(Records to use begins)
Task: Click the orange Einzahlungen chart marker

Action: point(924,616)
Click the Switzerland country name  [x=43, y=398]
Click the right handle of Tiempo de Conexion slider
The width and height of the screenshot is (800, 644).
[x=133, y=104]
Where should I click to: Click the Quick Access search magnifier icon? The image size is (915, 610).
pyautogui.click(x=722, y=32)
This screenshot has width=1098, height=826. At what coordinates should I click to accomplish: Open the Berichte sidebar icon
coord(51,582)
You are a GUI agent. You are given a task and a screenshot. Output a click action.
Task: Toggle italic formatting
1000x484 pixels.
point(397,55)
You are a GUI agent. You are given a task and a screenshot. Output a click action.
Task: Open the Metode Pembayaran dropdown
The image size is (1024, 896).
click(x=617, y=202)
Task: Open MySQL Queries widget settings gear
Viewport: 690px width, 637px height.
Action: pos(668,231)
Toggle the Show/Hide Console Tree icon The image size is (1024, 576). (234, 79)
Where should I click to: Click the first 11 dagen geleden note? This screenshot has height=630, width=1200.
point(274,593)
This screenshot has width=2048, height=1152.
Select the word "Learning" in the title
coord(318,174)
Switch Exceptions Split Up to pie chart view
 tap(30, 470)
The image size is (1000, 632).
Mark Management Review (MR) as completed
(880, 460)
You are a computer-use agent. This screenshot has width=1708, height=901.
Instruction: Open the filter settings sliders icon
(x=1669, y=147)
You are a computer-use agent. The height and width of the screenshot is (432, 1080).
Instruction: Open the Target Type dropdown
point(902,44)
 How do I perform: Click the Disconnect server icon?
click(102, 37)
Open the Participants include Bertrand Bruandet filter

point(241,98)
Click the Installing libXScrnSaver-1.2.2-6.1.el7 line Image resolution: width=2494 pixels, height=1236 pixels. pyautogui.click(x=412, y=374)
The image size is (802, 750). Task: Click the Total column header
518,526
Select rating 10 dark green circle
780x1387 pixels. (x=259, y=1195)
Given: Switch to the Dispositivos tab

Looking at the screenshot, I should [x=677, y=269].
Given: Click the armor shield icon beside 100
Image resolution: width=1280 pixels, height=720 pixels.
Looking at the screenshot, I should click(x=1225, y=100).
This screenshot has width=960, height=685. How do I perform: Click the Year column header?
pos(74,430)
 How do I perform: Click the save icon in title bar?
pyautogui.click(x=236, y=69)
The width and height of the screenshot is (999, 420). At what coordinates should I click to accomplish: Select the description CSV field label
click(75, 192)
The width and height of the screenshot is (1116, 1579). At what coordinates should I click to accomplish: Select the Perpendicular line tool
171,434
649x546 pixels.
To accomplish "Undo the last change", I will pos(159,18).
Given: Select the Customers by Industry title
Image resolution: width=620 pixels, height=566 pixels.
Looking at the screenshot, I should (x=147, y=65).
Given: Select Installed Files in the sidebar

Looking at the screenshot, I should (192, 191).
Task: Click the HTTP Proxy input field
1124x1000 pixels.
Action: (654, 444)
(Records to use ends)
__The problem__
An exact copy of the entries from the line containing "Image resolution: width=620" through the last line is the expected answer.

__Exercise output__
Image resolution: width=620 pixels, height=566 pixels.
Looking at the screenshot, I should (x=147, y=65).
Given: Select Installed Files in the sidebar

Looking at the screenshot, I should (192, 191).
Task: Click the HTTP Proxy input field
1124x1000 pixels.
Action: (654, 444)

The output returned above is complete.